*** SOURCE INFORMATION ***

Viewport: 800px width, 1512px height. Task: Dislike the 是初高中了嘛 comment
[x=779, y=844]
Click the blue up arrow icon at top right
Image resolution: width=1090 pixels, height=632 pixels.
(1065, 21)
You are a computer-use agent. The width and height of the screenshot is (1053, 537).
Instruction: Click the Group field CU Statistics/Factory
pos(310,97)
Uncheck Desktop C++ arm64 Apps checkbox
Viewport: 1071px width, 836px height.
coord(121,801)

***
*** SOURCE INFORMATION ***

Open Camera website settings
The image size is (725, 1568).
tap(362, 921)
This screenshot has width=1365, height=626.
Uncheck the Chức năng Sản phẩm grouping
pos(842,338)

***

### REQUIRED WORK
Please filter the listing down to lines that include the word "screenshot".

### EXPECTED ANSWER
You are a computer-use agent. The width and height of the screenshot is (1053, 537).
This screenshot has width=1365, height=626.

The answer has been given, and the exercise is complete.